**DO THIS:** In the rows below, from the line with "The height and width of the screenshot is (1223, 798)." through the end of the rows, rename "three-dot" to "vertical ellipsis" and write those lines out again with nothing else altered. Leave the pictures out of your answer.

**Word and element pointing entries:**

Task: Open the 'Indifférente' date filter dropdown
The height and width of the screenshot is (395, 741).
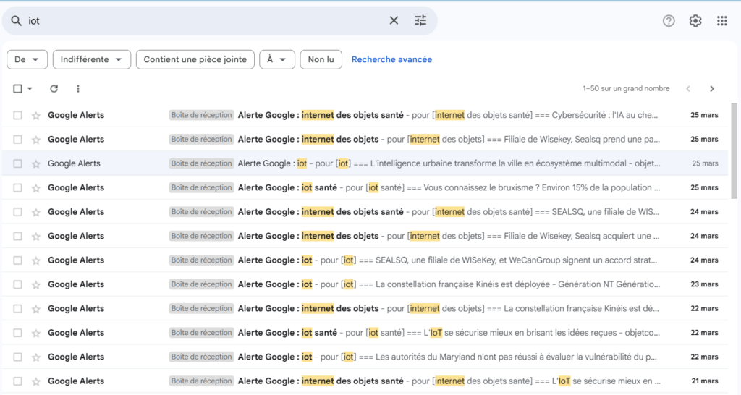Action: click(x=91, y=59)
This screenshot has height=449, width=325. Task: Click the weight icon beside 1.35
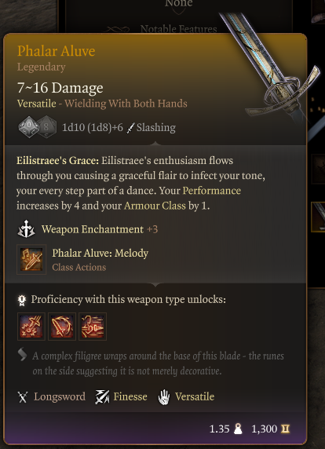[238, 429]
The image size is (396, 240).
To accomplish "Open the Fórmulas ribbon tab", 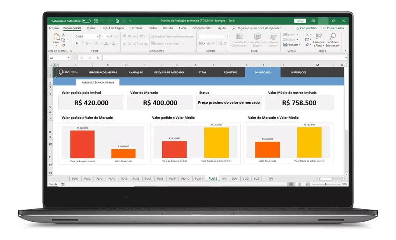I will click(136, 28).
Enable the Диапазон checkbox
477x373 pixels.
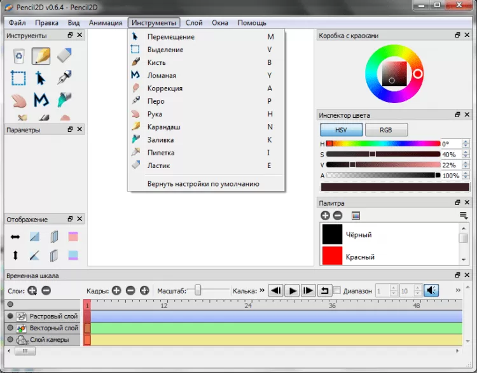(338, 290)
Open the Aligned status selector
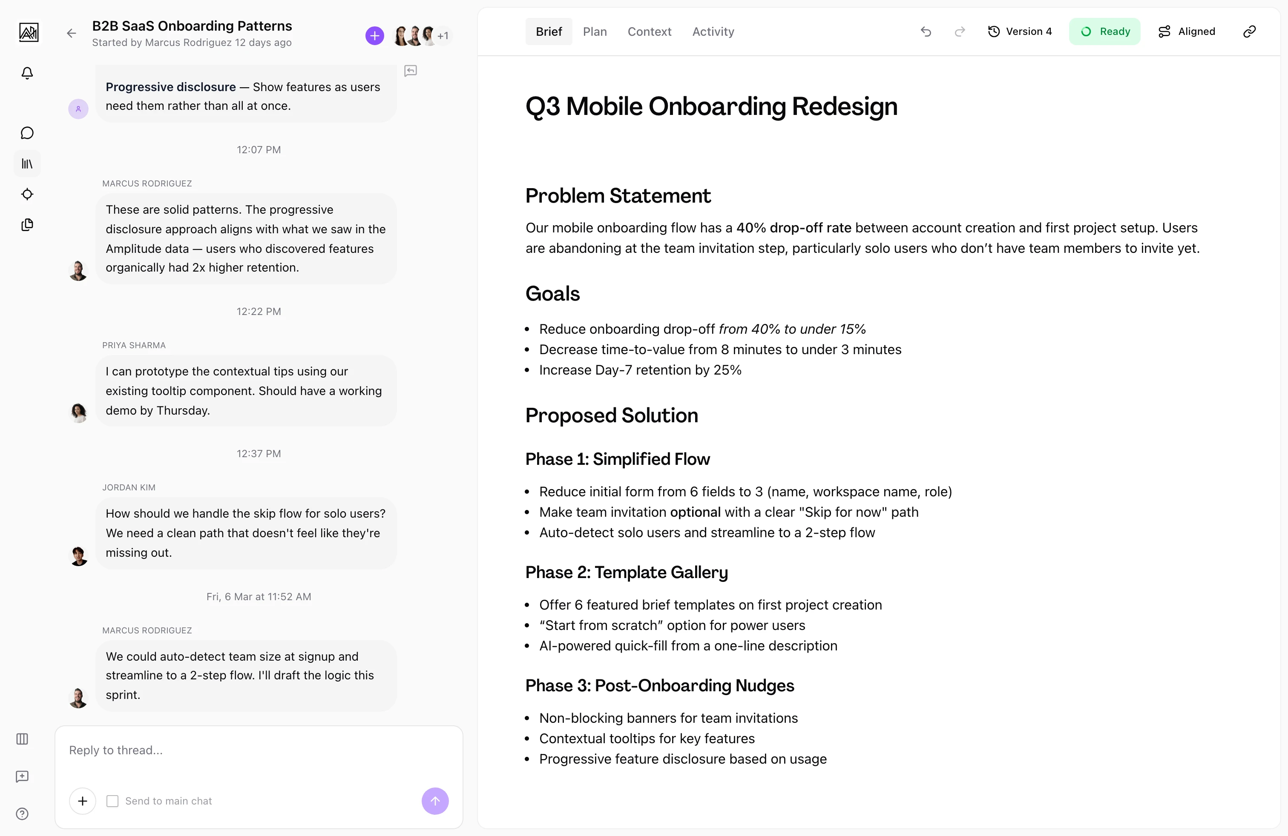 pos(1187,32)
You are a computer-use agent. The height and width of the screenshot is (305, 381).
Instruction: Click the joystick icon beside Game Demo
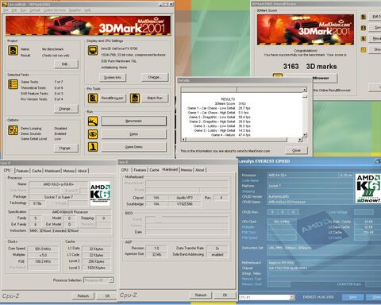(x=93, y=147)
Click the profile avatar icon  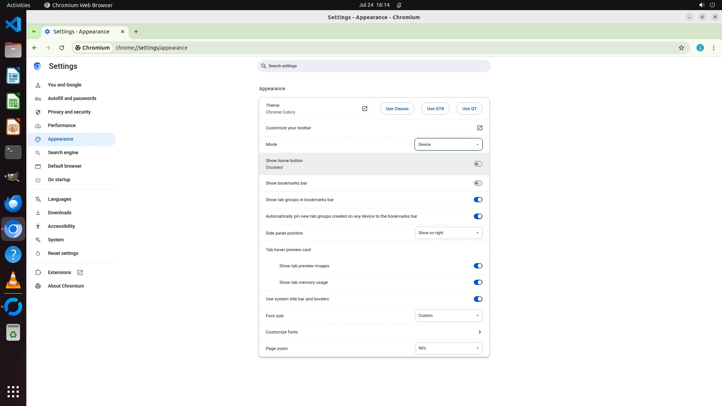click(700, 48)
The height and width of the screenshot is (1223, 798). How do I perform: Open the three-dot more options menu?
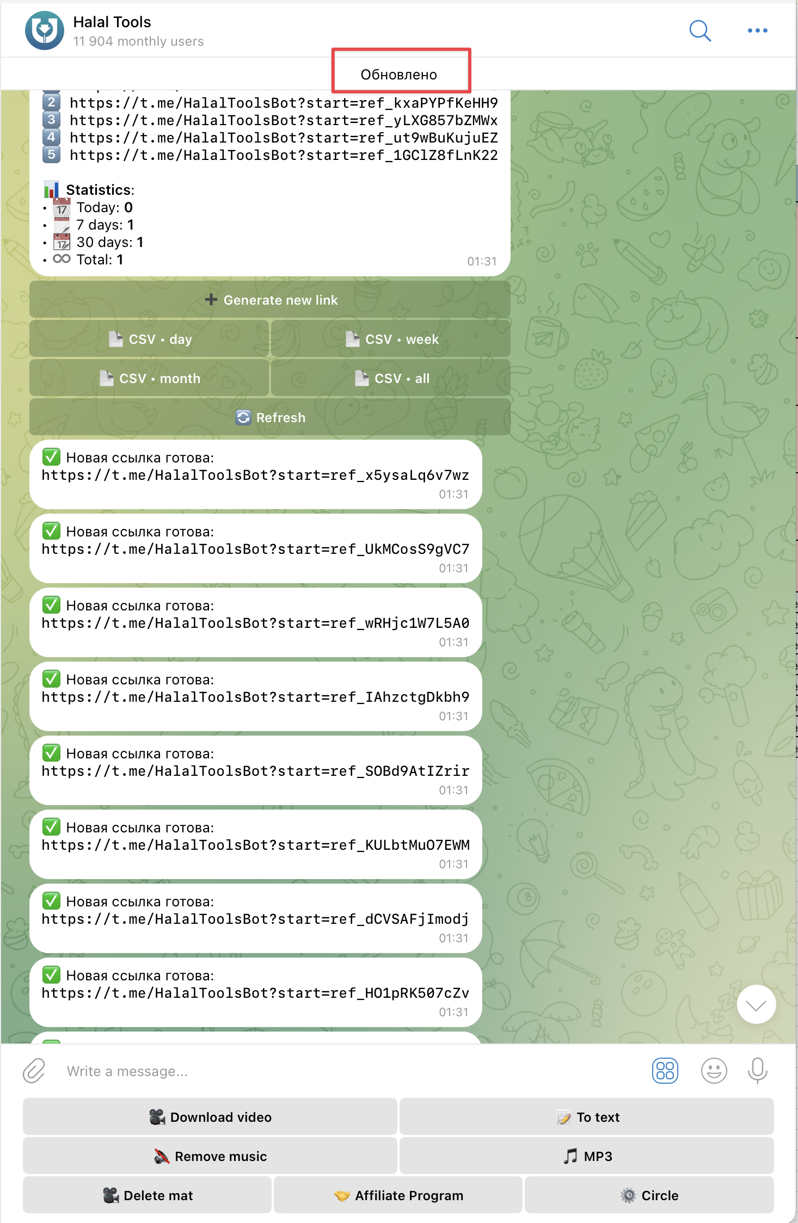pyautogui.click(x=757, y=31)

**RESULT:**
The height and width of the screenshot is (1223, 798). How do I perform: Open the vertical ellipsis more options menu?
pyautogui.click(x=757, y=31)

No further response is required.